[Dataset entries]
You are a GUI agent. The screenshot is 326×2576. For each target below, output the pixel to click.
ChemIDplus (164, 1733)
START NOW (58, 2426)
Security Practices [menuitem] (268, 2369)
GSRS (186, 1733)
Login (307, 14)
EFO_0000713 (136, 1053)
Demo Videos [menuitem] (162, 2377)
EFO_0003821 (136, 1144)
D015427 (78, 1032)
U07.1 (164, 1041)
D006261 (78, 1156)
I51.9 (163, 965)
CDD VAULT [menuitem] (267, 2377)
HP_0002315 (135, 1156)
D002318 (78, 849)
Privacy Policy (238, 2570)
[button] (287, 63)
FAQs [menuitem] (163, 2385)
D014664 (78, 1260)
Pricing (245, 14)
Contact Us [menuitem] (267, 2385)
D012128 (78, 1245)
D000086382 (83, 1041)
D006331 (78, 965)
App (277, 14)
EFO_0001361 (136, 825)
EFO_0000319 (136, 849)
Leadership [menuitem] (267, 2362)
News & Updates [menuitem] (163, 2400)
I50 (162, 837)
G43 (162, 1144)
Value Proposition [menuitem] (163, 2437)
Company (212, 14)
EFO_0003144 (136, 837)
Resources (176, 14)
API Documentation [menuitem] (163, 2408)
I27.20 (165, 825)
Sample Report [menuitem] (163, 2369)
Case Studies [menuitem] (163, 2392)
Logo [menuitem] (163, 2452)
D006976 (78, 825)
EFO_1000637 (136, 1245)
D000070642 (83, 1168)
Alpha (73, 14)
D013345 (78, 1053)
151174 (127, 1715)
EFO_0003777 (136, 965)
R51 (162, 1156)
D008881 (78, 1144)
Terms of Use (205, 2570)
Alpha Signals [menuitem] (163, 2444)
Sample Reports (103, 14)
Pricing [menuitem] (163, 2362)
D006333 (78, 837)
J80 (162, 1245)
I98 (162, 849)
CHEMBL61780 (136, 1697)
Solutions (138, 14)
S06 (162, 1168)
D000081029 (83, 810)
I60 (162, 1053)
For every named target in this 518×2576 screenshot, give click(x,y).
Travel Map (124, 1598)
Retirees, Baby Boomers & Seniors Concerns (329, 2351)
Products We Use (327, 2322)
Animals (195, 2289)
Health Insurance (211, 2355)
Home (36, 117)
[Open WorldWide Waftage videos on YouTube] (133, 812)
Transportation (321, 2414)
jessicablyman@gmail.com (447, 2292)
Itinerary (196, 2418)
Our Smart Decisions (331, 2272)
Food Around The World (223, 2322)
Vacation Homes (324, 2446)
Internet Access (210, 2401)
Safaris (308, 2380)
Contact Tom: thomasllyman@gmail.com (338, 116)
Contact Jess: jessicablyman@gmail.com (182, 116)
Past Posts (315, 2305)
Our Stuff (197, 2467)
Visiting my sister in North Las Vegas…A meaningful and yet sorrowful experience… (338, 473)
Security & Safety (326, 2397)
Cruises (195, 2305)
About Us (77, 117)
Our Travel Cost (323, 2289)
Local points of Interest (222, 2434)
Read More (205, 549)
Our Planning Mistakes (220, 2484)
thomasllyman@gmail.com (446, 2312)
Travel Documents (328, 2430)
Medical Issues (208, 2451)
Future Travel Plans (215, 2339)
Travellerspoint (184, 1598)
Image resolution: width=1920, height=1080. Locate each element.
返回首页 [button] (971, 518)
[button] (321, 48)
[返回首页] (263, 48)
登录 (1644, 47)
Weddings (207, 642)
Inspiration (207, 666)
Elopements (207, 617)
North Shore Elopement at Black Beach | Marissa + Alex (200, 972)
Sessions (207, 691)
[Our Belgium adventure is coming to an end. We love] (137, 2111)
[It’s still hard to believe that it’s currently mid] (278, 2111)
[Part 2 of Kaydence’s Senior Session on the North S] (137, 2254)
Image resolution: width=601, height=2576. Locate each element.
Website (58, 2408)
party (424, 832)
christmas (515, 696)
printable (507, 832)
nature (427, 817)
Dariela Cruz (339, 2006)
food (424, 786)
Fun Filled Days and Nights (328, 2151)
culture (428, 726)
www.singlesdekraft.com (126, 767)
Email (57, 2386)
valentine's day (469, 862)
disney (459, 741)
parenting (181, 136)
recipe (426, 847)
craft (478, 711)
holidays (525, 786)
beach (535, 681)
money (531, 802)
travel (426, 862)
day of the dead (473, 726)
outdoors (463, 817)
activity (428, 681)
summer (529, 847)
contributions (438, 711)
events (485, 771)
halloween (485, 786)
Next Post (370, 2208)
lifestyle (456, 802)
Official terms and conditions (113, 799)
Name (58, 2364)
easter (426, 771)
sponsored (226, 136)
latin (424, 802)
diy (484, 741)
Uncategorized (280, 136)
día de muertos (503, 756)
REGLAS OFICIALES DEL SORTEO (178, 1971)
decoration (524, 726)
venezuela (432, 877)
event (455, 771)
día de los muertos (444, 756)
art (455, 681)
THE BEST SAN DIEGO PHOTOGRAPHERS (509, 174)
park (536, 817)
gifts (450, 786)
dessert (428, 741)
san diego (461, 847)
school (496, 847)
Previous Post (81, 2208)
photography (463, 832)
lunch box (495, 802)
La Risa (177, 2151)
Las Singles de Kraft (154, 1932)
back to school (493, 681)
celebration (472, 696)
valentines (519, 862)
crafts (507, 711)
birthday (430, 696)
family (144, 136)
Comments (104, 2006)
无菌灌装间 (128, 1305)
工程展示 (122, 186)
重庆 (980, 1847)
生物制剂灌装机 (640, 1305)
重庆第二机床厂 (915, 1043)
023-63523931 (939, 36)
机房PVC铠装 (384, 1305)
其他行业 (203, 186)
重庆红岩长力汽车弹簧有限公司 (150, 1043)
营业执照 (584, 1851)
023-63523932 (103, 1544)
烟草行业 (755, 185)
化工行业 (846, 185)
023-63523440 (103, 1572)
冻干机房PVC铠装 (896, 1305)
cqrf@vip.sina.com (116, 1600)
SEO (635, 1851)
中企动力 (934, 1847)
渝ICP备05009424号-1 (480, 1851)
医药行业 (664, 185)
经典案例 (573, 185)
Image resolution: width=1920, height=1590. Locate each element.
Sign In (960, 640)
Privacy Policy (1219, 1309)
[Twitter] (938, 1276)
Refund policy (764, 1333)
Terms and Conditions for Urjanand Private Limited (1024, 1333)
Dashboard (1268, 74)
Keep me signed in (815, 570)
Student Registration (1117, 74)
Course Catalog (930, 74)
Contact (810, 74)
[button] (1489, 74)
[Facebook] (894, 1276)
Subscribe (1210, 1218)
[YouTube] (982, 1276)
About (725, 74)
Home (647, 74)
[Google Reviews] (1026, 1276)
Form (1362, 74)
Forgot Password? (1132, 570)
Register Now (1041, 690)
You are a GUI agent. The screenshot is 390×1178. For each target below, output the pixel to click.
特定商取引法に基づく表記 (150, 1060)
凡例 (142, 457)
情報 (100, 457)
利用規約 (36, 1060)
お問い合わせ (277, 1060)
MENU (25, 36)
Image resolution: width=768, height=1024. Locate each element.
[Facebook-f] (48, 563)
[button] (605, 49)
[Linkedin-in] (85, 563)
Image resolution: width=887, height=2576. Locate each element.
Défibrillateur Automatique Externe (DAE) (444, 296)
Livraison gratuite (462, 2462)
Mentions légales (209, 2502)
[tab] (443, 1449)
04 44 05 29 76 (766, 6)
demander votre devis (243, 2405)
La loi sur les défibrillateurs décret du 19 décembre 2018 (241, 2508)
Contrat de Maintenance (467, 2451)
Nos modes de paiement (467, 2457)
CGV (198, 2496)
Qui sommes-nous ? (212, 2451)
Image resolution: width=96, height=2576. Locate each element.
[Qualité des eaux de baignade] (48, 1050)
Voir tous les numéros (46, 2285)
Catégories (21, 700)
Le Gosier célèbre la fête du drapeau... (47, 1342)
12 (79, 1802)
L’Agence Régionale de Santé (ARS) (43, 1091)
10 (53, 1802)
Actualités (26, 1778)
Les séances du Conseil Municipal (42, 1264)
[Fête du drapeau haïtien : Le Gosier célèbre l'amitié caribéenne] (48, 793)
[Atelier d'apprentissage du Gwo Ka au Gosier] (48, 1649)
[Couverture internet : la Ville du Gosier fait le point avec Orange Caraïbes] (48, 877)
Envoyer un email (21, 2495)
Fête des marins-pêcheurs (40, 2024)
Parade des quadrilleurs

Task details → Your answer must consist solely of the lines from the top of the entries above through the line containing "EFO_0003821 (136, 1144)", copied exactly, both ends included.

Solution for this problem →
You are a GUI agent. The screenshot is 326×2576. For each target below, output the pixel to click.
ChemIDplus (164, 1733)
START NOW (58, 2426)
Security Practices [menuitem] (268, 2369)
GSRS (186, 1733)
Login (307, 14)
EFO_0000713 (136, 1053)
Demo Videos [menuitem] (162, 2377)
EFO_0003821 (136, 1144)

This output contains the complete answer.